(Stored data)

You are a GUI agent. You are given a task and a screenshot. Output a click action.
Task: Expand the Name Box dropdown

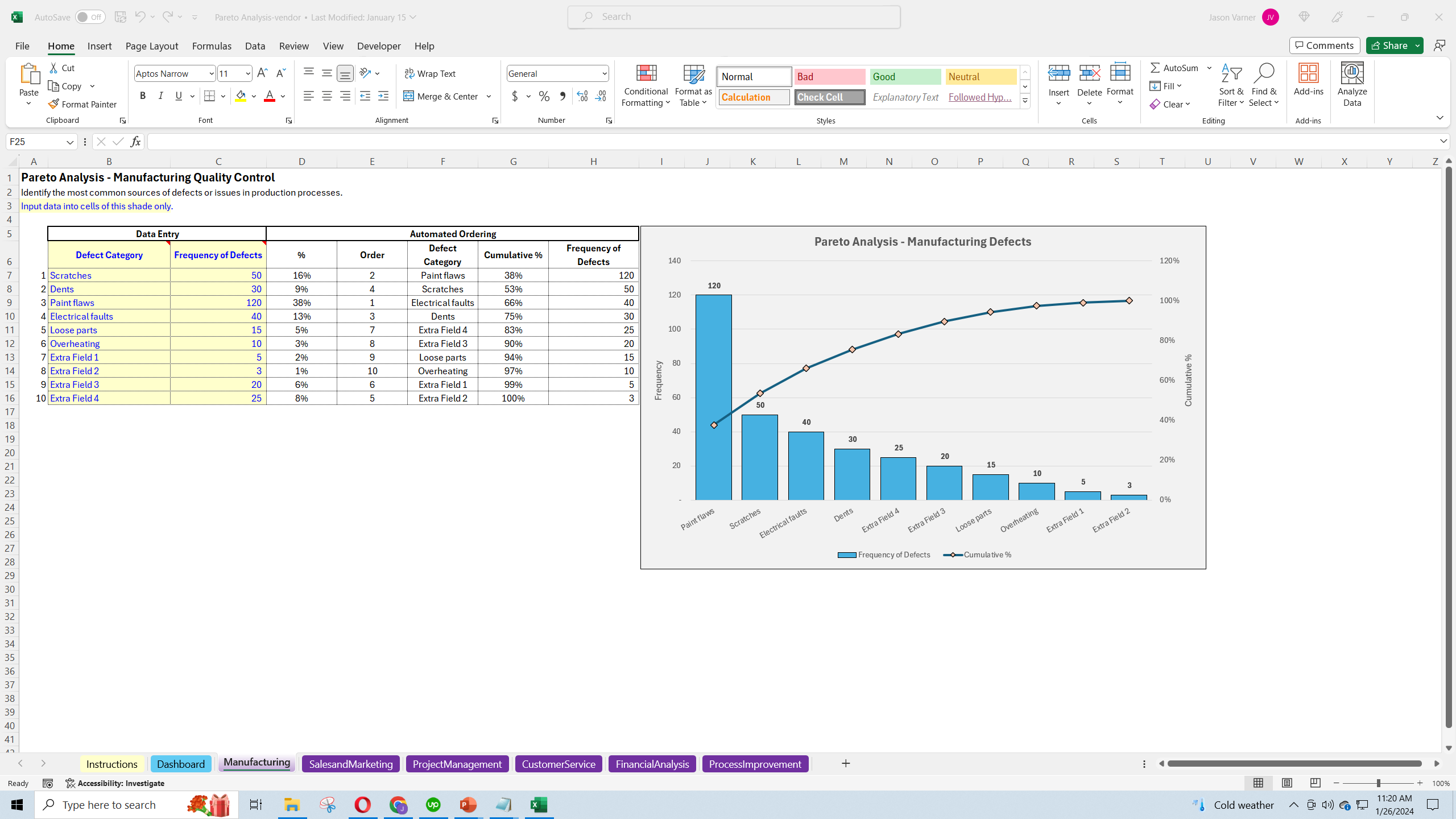point(70,142)
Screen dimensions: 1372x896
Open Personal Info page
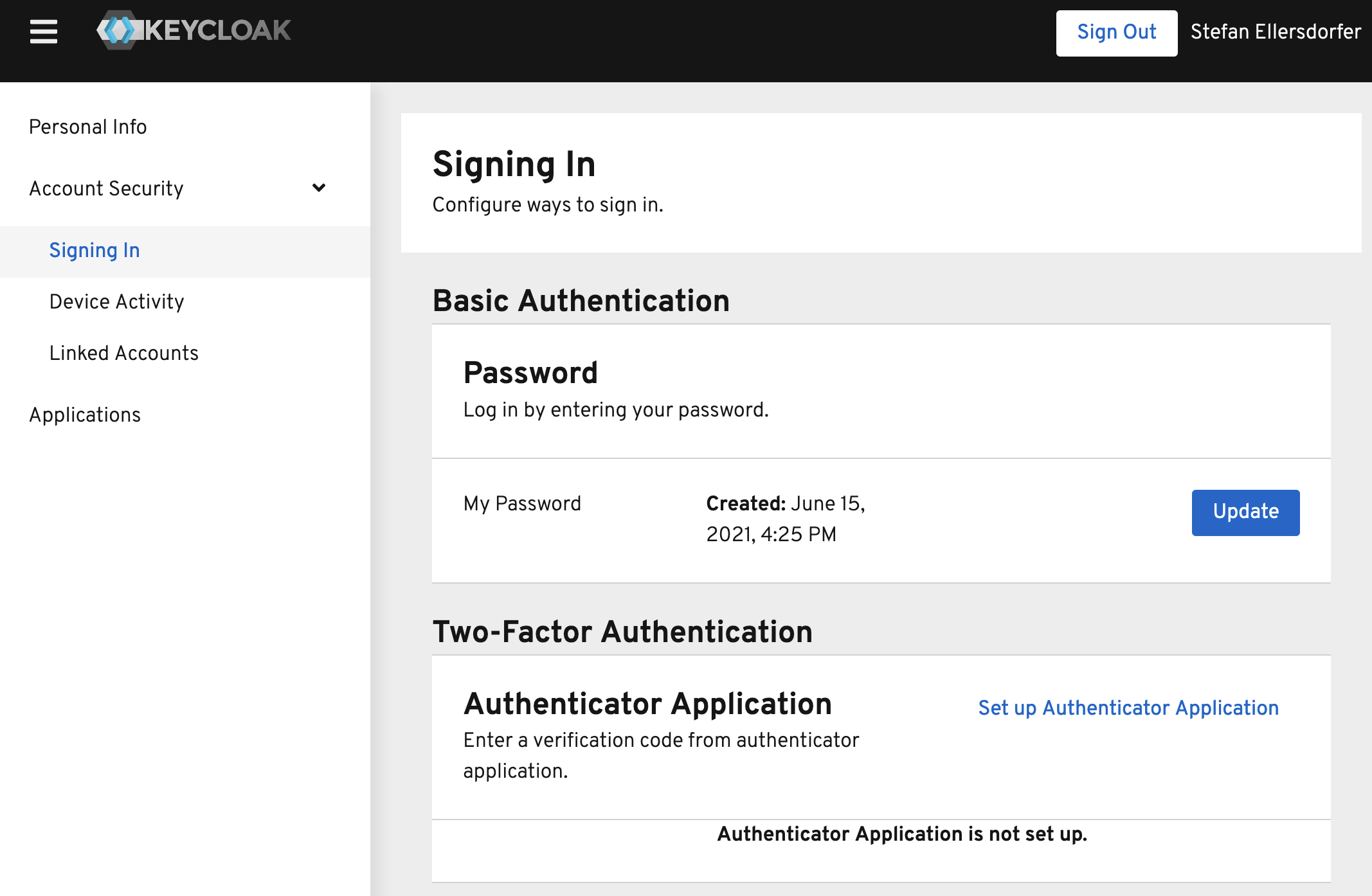pyautogui.click(x=88, y=127)
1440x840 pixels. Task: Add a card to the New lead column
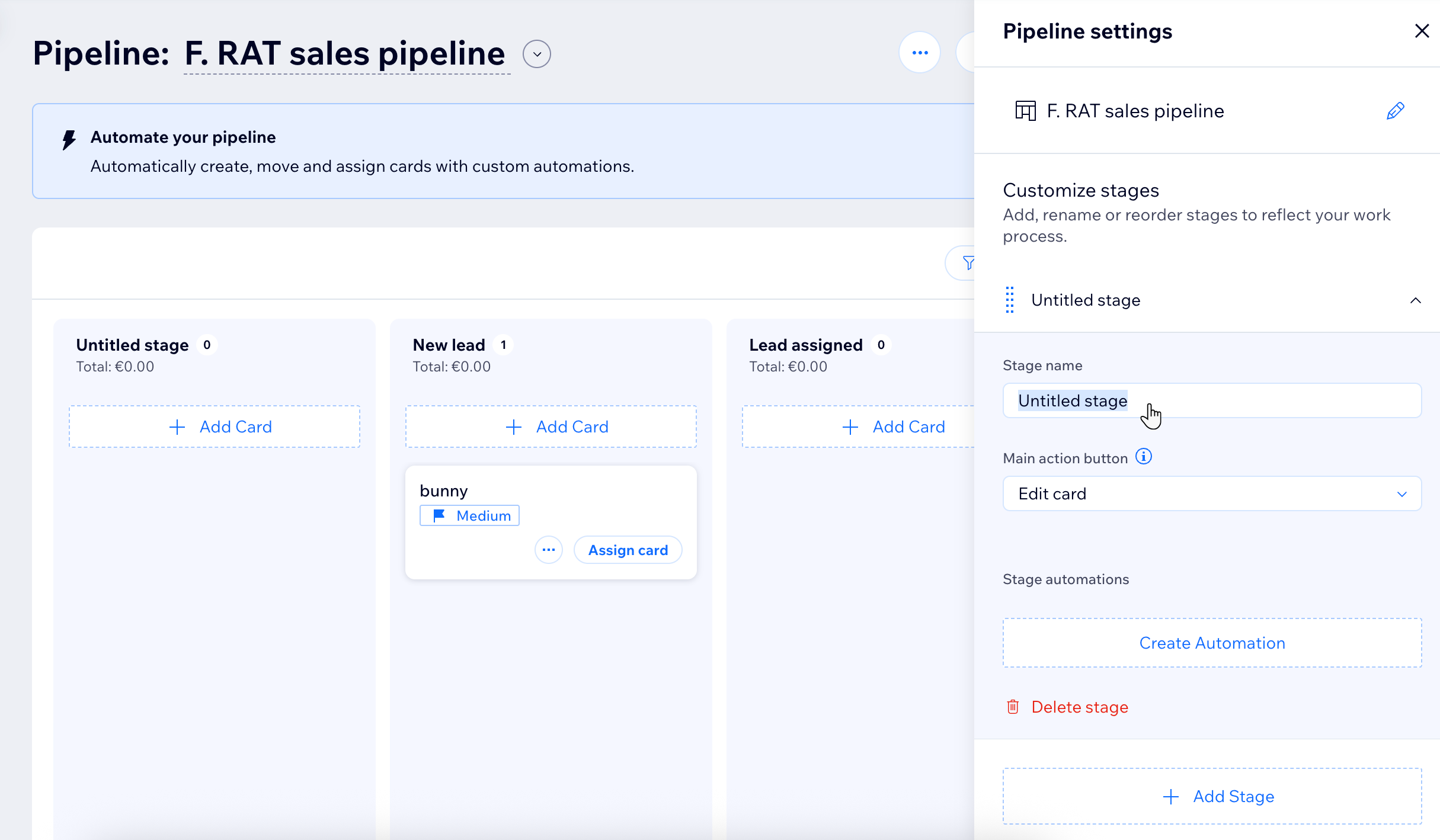tap(551, 426)
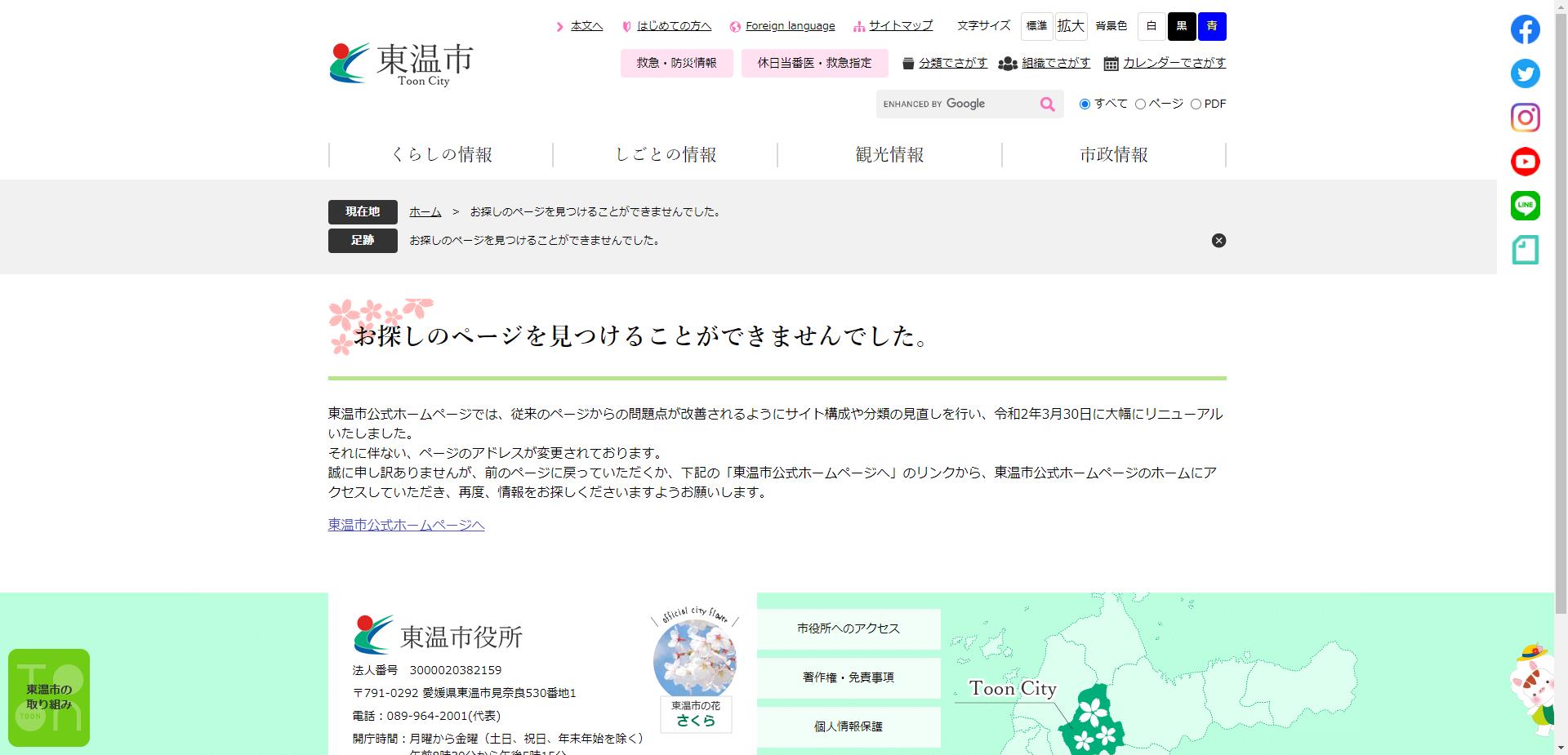Open the 東温市公式ホームページへ link
Viewport: 1568px width, 755px height.
[x=405, y=525]
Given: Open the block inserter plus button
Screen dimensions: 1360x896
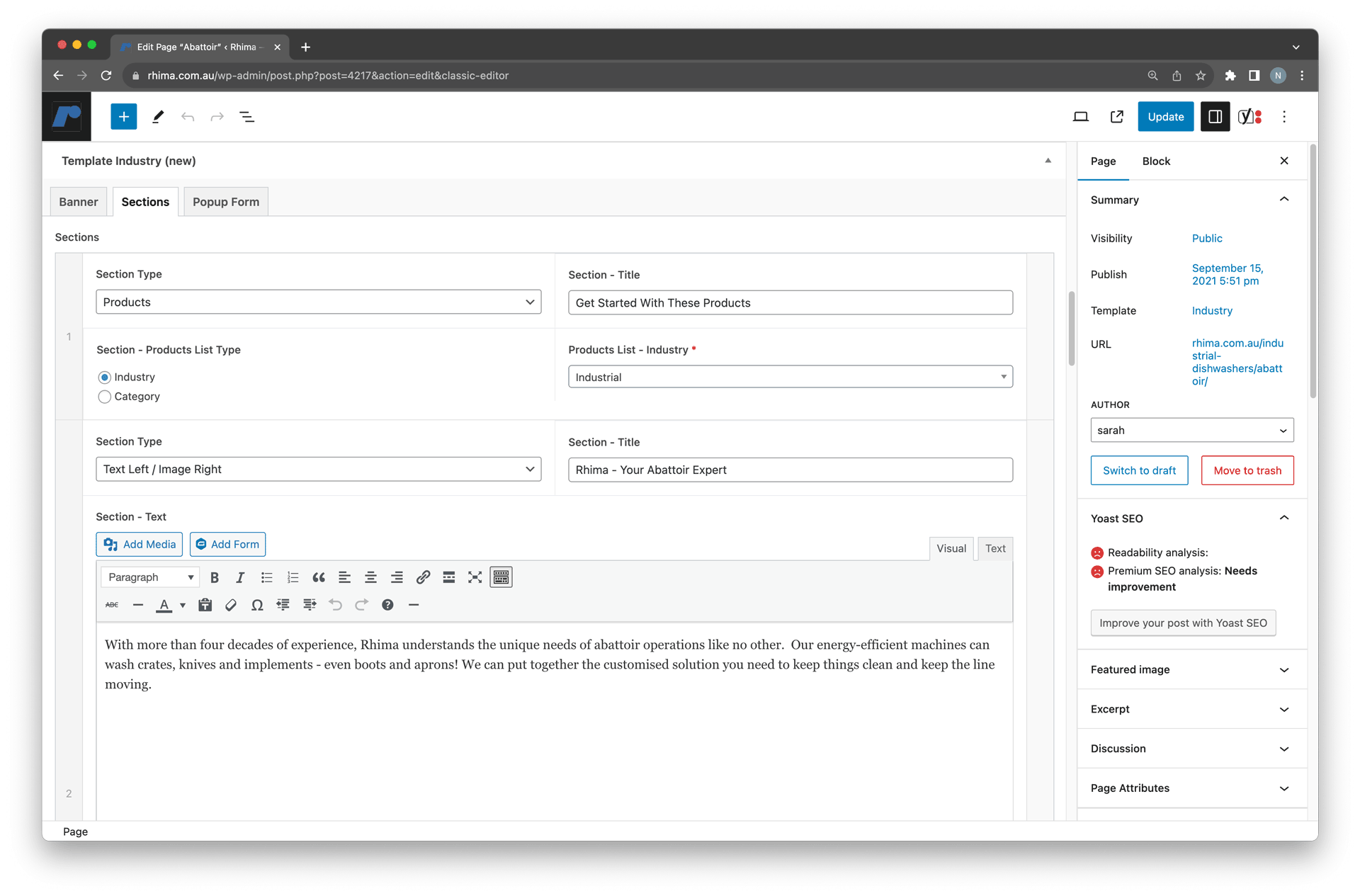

● Task goal
Find how many lines contain "dimensions" in the data. Write that number and nothing else.

● Result of this task
2